# 86 nissan 300zx power issues



## Drom96 (Sep 11, 2013)

Hello again.. still fairly new but somewhat used to the action here but im having more trouble with the Z. so she starts.. very poorly.. wont stay running and my electronics are out of whack. when the car is off i can move my seat.. obviosuly they are electronic seats but thats about it.. but when i start the car, rev it up to about 7 thousand rpms and keep applying little bits of gas to keep it running then i get all my systems. i dont understand what is wrong and i doubt the guys at autozone even know the first thing about Z's so any advice is good advice.


----------



## rogoman (Dec 16, 2004)

It's possible that the alternator is not charging properly. Make sure the battery is in good condition as well as the battery cable connectors. Insure that the alternator belt is tight. Check the voltage across the battery while the engine is running; it should be around 13 - 15 volts at 1500 rpm.

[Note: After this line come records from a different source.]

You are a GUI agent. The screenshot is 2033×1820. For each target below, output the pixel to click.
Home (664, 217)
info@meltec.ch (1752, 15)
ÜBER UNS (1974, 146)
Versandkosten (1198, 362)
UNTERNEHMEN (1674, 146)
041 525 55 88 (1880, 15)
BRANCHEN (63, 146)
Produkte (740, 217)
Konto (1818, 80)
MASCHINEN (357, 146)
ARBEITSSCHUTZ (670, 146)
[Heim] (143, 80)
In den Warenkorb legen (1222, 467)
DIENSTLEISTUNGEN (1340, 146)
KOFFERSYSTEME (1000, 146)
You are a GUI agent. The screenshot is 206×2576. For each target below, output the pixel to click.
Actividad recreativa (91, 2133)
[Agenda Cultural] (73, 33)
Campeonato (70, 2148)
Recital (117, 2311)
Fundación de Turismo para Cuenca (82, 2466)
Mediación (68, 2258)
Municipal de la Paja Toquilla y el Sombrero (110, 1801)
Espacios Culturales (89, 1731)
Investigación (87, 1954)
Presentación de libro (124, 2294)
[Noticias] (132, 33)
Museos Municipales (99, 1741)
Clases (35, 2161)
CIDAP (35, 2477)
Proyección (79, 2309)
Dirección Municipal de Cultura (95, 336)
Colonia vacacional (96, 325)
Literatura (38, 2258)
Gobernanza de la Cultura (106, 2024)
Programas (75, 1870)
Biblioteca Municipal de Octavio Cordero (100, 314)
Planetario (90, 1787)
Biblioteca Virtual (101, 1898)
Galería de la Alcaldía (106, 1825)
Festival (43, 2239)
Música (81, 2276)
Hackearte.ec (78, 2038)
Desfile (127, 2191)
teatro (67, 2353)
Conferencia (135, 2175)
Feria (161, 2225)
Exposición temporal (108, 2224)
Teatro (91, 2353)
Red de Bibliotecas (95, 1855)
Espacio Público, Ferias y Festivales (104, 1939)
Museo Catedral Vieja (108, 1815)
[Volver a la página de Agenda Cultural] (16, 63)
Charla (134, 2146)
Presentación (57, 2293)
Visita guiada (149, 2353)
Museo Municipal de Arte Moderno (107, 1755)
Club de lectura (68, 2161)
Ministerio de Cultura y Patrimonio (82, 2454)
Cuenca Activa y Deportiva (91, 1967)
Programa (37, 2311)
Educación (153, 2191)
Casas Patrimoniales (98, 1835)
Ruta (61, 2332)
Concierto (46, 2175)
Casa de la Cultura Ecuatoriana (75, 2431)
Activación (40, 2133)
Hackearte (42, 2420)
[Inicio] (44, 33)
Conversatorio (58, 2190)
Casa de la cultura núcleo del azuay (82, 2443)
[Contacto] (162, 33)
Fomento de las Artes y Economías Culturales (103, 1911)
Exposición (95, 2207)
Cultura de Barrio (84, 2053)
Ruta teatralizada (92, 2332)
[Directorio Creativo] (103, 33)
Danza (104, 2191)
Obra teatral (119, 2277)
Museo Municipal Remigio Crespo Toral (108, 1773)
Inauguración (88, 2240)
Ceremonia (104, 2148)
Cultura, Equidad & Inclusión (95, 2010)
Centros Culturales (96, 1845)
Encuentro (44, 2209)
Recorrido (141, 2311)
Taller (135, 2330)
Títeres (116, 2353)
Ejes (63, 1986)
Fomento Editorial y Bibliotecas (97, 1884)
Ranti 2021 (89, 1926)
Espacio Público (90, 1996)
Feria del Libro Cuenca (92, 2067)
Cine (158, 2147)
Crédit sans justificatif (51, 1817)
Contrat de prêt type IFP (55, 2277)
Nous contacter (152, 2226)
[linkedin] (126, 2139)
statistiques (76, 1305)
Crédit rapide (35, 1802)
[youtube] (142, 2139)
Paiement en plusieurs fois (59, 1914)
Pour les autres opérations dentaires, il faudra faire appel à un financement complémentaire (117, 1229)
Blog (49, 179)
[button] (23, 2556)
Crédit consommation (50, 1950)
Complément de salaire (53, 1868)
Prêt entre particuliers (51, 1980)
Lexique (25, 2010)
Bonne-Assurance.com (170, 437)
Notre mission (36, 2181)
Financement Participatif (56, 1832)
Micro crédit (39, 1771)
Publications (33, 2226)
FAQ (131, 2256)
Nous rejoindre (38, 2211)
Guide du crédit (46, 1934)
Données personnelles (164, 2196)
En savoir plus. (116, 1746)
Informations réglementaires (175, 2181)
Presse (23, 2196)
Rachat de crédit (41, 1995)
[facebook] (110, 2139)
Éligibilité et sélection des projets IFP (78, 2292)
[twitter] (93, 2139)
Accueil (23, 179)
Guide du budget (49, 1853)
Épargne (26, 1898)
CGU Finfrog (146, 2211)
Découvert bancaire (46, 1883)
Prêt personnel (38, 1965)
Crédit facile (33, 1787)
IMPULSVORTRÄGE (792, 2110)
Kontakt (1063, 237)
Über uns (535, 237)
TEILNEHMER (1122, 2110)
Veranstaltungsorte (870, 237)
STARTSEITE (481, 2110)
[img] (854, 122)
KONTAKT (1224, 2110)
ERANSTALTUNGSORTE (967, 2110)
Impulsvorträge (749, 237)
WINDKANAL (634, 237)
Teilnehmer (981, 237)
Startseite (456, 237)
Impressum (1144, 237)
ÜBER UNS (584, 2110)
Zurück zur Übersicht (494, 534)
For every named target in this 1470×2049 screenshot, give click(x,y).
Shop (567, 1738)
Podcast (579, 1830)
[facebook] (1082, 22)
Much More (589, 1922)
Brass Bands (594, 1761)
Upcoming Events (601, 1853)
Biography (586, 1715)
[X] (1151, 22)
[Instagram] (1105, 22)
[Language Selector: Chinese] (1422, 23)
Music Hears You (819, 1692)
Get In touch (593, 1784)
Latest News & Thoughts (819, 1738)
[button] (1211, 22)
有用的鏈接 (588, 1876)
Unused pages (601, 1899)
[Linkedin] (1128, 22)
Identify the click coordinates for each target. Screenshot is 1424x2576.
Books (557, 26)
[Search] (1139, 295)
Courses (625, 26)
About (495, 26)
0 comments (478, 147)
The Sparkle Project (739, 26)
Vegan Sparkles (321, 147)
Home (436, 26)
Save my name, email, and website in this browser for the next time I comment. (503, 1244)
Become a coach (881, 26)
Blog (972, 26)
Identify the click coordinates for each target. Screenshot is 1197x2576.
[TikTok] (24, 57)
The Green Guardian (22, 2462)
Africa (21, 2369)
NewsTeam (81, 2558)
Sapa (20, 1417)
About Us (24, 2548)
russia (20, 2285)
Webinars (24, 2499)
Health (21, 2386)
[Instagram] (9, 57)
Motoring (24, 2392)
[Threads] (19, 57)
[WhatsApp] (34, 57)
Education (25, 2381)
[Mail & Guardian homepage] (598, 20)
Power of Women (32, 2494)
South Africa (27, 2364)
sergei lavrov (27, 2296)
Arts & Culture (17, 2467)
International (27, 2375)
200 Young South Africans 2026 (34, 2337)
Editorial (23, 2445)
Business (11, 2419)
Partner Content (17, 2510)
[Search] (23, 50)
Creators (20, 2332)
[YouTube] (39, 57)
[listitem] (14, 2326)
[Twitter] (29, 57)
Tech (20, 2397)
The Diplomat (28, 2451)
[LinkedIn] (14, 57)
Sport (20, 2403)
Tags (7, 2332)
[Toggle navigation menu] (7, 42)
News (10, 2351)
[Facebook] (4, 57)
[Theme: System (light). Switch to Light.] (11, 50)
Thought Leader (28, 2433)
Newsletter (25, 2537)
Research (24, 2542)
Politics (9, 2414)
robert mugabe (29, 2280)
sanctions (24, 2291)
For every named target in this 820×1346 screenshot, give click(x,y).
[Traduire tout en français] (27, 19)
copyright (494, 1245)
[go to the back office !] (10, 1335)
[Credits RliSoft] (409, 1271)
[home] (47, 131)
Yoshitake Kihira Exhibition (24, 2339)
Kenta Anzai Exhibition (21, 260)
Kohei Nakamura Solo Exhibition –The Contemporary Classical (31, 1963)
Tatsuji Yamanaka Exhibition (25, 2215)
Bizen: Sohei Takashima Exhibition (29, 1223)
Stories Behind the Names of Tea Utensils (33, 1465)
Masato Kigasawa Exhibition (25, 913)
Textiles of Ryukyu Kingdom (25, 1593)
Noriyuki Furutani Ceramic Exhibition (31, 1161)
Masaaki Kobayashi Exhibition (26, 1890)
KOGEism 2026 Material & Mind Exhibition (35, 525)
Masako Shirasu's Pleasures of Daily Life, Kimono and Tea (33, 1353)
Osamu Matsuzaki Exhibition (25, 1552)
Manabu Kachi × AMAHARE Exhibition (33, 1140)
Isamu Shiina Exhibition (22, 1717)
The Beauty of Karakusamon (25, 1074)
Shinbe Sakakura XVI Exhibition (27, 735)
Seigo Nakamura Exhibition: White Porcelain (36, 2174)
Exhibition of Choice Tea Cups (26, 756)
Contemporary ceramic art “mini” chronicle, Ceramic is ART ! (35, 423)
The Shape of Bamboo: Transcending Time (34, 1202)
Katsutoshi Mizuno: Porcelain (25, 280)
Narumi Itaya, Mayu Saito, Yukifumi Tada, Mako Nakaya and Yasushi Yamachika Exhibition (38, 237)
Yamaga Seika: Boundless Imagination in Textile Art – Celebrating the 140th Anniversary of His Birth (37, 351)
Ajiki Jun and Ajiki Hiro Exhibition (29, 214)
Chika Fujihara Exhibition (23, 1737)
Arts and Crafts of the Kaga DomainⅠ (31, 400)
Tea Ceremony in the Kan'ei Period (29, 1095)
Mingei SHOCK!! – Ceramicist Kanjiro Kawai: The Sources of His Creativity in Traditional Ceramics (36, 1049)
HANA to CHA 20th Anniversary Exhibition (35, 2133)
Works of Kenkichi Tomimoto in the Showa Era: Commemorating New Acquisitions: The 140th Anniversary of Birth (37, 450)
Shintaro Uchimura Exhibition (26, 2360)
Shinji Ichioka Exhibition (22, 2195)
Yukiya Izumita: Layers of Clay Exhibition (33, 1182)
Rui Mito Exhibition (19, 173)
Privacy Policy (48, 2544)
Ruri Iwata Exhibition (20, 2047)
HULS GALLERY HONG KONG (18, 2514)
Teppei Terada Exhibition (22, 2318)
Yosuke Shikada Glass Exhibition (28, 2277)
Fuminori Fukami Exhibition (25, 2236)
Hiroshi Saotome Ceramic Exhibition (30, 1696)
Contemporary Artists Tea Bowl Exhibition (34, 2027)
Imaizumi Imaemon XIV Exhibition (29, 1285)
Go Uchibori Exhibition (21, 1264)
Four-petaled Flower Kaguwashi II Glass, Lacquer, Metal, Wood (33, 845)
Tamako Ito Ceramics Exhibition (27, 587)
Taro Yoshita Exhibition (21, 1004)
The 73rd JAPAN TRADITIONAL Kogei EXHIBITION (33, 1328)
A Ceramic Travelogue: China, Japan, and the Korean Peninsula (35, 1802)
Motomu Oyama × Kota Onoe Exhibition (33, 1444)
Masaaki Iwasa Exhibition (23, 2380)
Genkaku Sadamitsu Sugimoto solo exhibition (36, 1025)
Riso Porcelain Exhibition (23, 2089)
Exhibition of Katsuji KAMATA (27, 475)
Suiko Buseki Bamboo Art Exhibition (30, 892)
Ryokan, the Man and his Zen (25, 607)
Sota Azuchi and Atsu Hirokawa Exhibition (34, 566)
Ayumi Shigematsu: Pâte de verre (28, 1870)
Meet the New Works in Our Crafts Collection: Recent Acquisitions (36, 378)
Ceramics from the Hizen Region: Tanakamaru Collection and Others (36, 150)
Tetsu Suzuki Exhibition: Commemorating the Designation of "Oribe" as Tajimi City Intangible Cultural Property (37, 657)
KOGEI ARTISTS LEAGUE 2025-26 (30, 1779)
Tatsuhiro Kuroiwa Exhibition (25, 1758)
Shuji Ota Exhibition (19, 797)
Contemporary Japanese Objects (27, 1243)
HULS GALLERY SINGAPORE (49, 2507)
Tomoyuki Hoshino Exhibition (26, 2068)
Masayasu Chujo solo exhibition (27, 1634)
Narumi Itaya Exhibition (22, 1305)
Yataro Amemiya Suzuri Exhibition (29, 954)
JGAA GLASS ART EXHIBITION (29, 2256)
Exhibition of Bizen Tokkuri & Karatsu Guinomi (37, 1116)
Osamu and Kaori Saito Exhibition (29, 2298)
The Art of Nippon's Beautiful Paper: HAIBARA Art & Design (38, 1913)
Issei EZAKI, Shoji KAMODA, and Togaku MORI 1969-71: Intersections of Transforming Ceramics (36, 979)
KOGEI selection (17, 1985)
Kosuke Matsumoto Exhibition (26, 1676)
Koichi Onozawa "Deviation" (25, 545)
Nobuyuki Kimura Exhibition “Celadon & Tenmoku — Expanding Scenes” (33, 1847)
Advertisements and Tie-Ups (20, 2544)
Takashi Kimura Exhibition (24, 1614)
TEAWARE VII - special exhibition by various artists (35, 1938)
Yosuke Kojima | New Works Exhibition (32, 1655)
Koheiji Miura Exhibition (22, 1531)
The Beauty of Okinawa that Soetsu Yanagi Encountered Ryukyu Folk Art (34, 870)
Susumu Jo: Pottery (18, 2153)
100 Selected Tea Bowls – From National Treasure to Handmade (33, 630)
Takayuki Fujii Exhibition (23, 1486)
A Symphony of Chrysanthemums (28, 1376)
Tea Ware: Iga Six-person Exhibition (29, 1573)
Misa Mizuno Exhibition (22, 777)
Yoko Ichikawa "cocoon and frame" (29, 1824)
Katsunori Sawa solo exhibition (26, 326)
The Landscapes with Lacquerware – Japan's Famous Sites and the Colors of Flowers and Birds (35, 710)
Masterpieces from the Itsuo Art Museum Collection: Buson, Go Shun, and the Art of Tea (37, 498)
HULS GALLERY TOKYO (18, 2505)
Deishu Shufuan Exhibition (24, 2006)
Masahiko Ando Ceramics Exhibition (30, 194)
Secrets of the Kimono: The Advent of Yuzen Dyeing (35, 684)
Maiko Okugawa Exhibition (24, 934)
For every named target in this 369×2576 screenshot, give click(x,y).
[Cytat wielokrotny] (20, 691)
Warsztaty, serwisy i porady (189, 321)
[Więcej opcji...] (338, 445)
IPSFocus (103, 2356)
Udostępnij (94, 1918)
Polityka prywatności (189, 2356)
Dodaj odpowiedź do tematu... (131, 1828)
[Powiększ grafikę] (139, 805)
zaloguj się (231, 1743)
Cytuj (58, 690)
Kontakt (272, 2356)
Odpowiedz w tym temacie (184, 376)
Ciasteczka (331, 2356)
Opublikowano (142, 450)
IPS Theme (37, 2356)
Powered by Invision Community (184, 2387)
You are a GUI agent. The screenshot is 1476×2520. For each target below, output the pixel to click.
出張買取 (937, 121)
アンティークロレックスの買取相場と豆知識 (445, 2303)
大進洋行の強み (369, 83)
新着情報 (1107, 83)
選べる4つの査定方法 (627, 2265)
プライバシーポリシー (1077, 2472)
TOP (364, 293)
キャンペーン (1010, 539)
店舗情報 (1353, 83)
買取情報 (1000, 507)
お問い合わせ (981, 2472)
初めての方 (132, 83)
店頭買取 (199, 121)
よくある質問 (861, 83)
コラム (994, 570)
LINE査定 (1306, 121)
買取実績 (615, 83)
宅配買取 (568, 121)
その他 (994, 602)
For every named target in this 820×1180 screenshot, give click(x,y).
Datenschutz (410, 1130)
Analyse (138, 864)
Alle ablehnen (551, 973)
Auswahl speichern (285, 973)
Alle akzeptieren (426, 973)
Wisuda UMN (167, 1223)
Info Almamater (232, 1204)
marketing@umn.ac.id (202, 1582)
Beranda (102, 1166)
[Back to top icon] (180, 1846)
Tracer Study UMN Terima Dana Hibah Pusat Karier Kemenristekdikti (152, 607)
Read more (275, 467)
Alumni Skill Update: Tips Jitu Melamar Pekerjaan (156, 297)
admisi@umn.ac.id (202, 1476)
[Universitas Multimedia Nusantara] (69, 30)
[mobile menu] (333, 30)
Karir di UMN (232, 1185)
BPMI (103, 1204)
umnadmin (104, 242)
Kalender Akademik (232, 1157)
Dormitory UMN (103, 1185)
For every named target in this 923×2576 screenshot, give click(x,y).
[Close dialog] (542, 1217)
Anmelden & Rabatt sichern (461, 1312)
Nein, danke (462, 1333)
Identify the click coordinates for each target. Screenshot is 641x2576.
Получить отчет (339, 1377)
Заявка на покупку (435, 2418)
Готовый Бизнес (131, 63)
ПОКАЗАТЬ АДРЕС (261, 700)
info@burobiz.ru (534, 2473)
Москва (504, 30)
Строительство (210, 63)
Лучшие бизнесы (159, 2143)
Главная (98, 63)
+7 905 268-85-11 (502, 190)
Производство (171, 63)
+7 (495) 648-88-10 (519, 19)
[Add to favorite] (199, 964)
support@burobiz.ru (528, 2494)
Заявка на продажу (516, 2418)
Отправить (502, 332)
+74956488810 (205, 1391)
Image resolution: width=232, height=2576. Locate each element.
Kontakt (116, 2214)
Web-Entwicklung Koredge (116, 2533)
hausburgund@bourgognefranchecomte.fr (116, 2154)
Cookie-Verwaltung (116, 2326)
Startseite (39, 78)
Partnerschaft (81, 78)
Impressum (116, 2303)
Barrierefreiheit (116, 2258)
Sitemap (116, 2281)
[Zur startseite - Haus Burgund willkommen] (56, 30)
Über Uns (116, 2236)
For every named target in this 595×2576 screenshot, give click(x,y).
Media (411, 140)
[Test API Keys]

Insure that the 'charge warning light' in the dash is lit when ignition switch is in the run position but engine is not running (bulb check); if not, the bulb may be burned out or the wiring for it may be broken. When the engine is running, the light should be off. The 'charge warning light' circuitry must be operational in order for the alternator to function.


----------



## i r teh noobz (Apr 26, 2007)

What do you mean by "my electronics are out of whack?" What works and what doesn't? What starts to work after you keep the engine running? 

The seats should always work. They aren't switched with the key. 

The description you give sounds like a voltage problem, so all I can suggest is to check around for loose wires and have the battery tested.


----------